- [Extract to read]:
-----
- Sheet music cover (1924)

Song
- Published: 1924
- Songwriters: Gene Austin, Roy Bergere

= How Come You Do Me Like You Do? =

"How Come You Do Me Like You Do?" is a song written by vaudeville comedy duo Gene Austin and Roy Bergere in 1924. It has later been covered by many artists, and is considered a jazz standard.

Austin and Bergere were a vaudeville comedy duet act performing in the East and Midwest. "How Come You Do Me Like You Do?" became a national hit in 1924 for Marion Harris. Austin would later achieve even greater fame with his recording of "My Blue Heaven" in 1927.

The song has been covered by many artists, including Louis Armstrong, Cab Calloway, Eddie Condon, Duke Ellington, Lead Belly, Benny Goodman, Coleman Hawkins, Fletcher Henderson, George Shearing, Jane Powell, Teddi King, and Old Man Markley.
-----
- [Records supplied]:
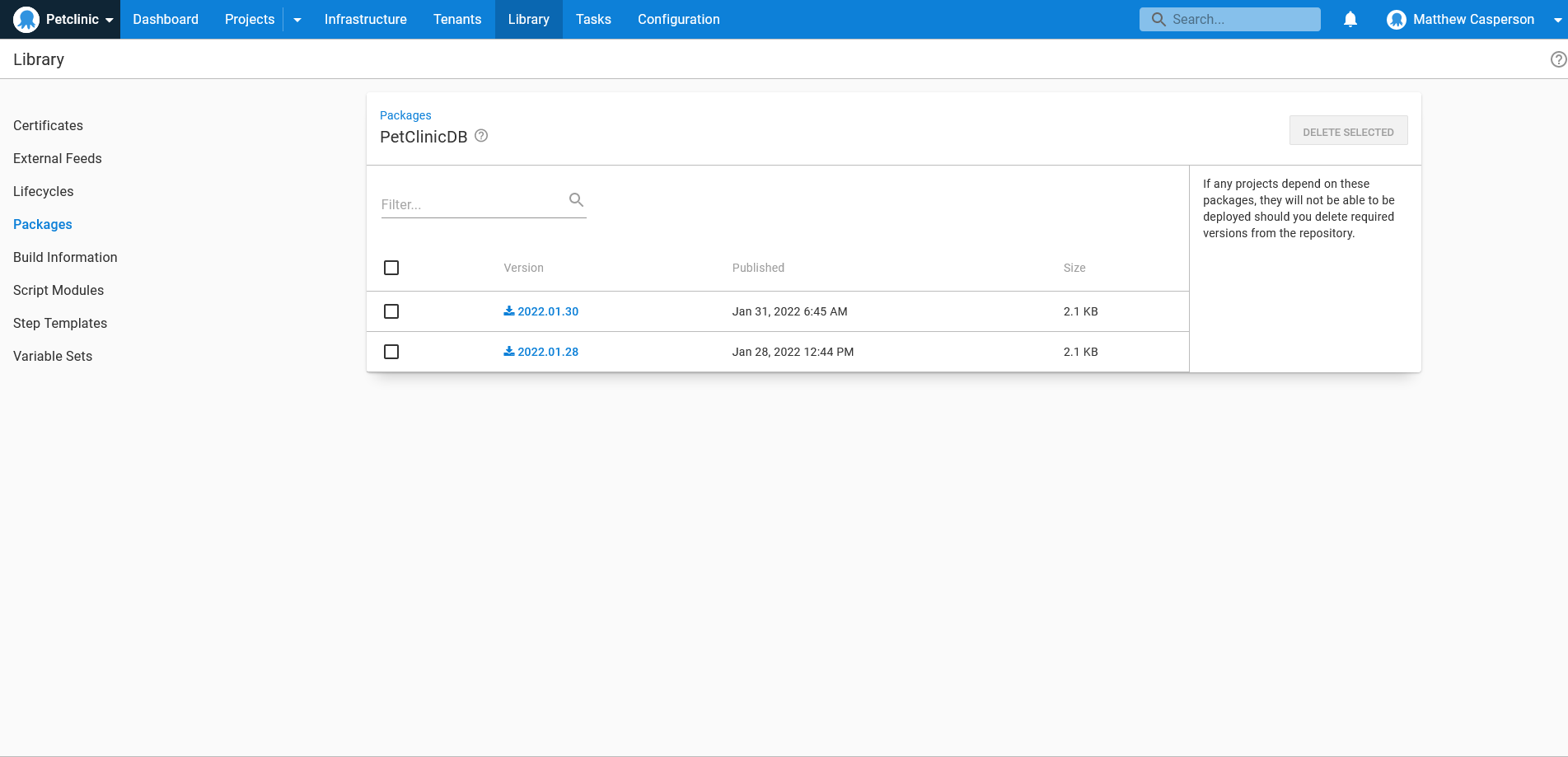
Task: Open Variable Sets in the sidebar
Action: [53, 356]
-----
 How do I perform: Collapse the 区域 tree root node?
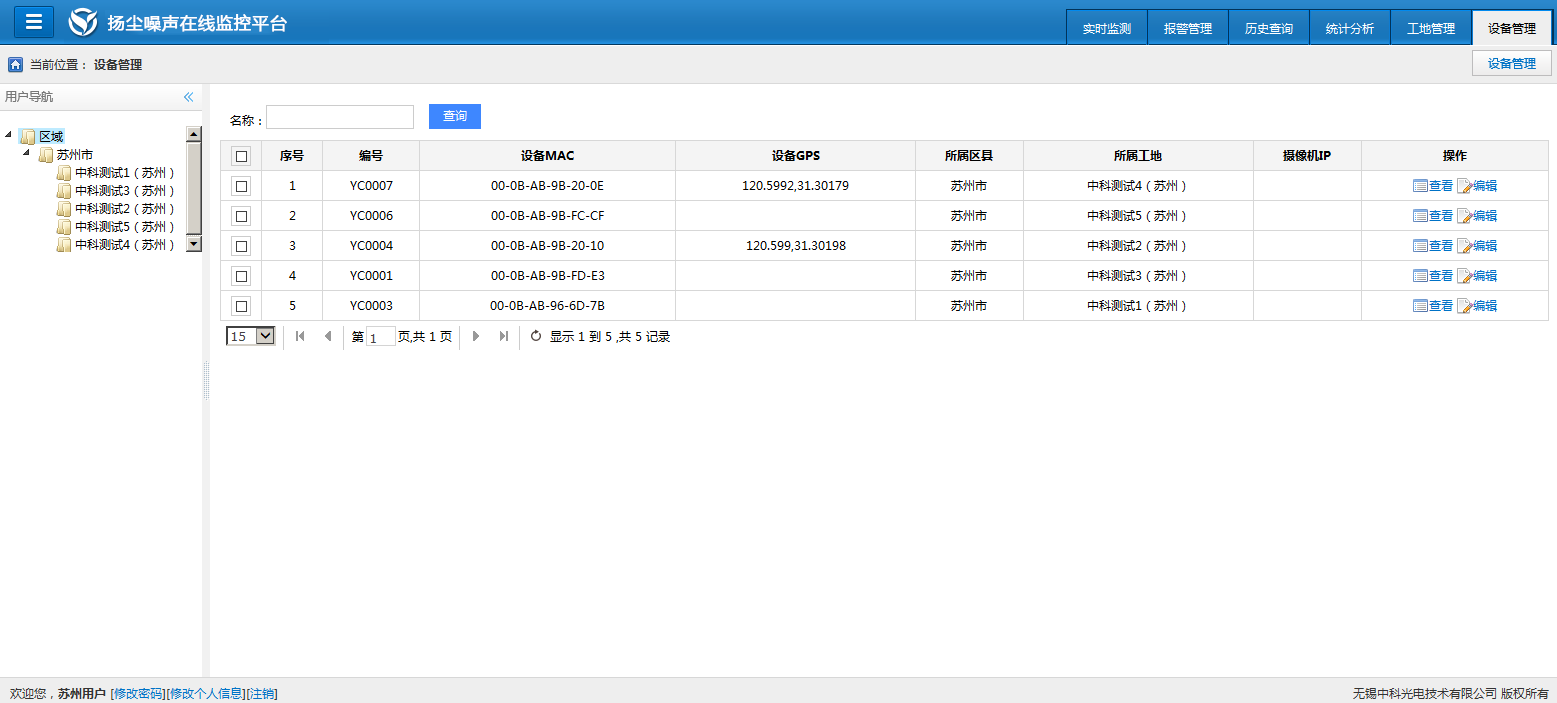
-----
- [Directions]:
Carry on the article about the song "How Come You Do Me Like You Do?" from its last sentence.

- [Final answer]:
A recording by Lisa Kirk with orchestra was made at Manhattan Center, New York City, on July 16, 1952. It was released by RCA Victor Records as catalog number 20-4869.

Jane Powell included the song in her album Can't We Be Friends (1956).

Julie London included the song in her album Swing Me an Old Song (1959).

Bing Crosby recorded the song for his album Bing Crosby's Treasury - The Songs I Love (1968 version)

==Film appearances==
- That's the Spirit (1945)
- Three for the Show (1955) - performed by Betty Grable.